**WHAT YOU NEED TO DO**
Write out again, word for word, the part of the material below that opens with the line containing "Task: Open the Real Betis team name" and closes with the line containing "Action: [149, 639]", both of those lines included. Leave the pictures out of your answer.

## BEGIN EXERCISE DATA

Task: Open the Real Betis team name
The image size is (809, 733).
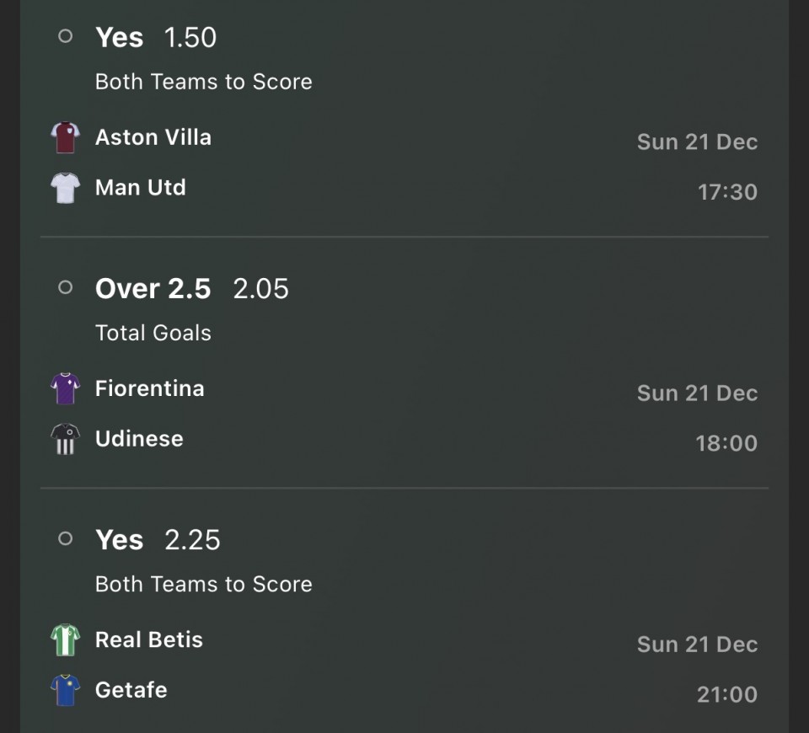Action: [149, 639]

## END EXERCISE DATA
## BEGIN EXERCISE DATA

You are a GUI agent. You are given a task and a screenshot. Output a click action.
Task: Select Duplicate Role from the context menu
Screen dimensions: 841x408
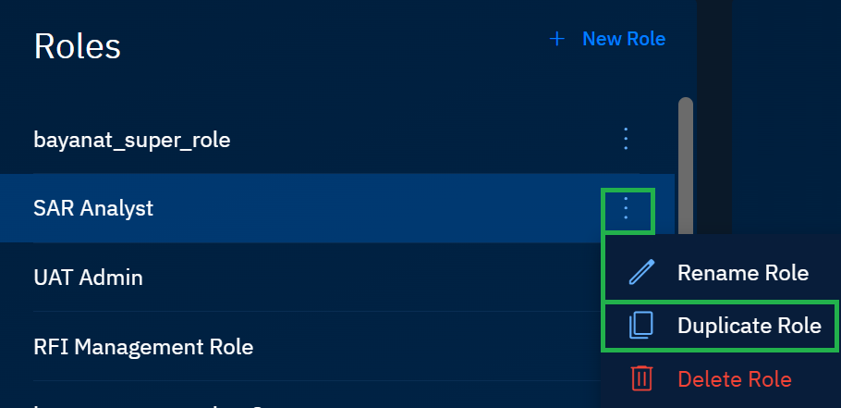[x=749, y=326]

## END EXERCISE DATA
## BEGIN EXERCISE DATA

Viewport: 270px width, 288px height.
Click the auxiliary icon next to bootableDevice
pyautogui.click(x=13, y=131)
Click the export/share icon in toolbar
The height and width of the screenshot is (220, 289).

## END EXERCISE DATA

**COMPLETE ANSWER**
Task: Open the Real Betis team name
The image size is (809, 733).
Action: [149, 639]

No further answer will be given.